I resolved this by reading more about apache-beam and figuring out that I had to use the ParDo function to split the job between my resources, in the ParDo I call my DoFn function which takes in an element and does all the processing needed for it and yields a dic. refer to this post Apache Beam: How To Simultaneously Create Many PCollections That Undergo Same PTransform?

    class ExtractMetadata(beam.DoFn):                                                                                                                                                                                                                                                  
def process(self, element):                                                                                                                                                                                                                                                    
    """                                                                                                                                                                                                                                                                        
    Takes in a blobName, fetches the blob and its values and returns a dictionary of values                                                                                                                                                                                    
    """                                                                                                                                                                                                                                                                        
    metadata = element.metadata                                                                                                                                                                                                                                                
    if metadata is not None:                                                                                                                                                                                                                                                   
        event_count = int(metadata['count'])                                                                                                                                                                                                                                   
    else:                                                                                                                                                                                                                                                                      
        event_count = None                                                                                                                                                                                                                                                     

    event_type = self.determine_event_type(element.id)                                                                                                                                                                                                                         
    cluster    = self.determine_cluster(element.id)                                                                                                                                                                                                                            
    customer   = self.determine_customer(element)                                                                                                                                                                                                                              
   # date = datetime.strptime(element.time_created, '%a, %d %b %Y %H:%M:%S')                                                                                                                                                                                                   
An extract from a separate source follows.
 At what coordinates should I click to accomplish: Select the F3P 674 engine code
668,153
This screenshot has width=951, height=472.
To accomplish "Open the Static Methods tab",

    #date = date.isoformat()                                                                                                                                                                                                                                                   
    dic = {                                                                                                                                                                                                                                                                    
        'blob_name'       : element.name,                                                                                                                                                                                                                                      
        'event_path'      : element.path,                                                                                                                                                                                                                                      
        'size'            : int(element.size),                                                                                                                                                                                                                                 
        'time_of_creation': element.time_created.isoformat(),                                                                                                                                                                                                                  
        'event_count'     : event_count,                                                                                                                                                                                                                                       
        'event_type'      : event_type,                                                                                                                                                                                                                                        
        'cluster'         : cluster,                                                                                                                                                                                                                                           
        'customer'        : customer                                                                                                                                                                                                                                           
    }                                                                                                                                                                                                                                                                          
    yield dic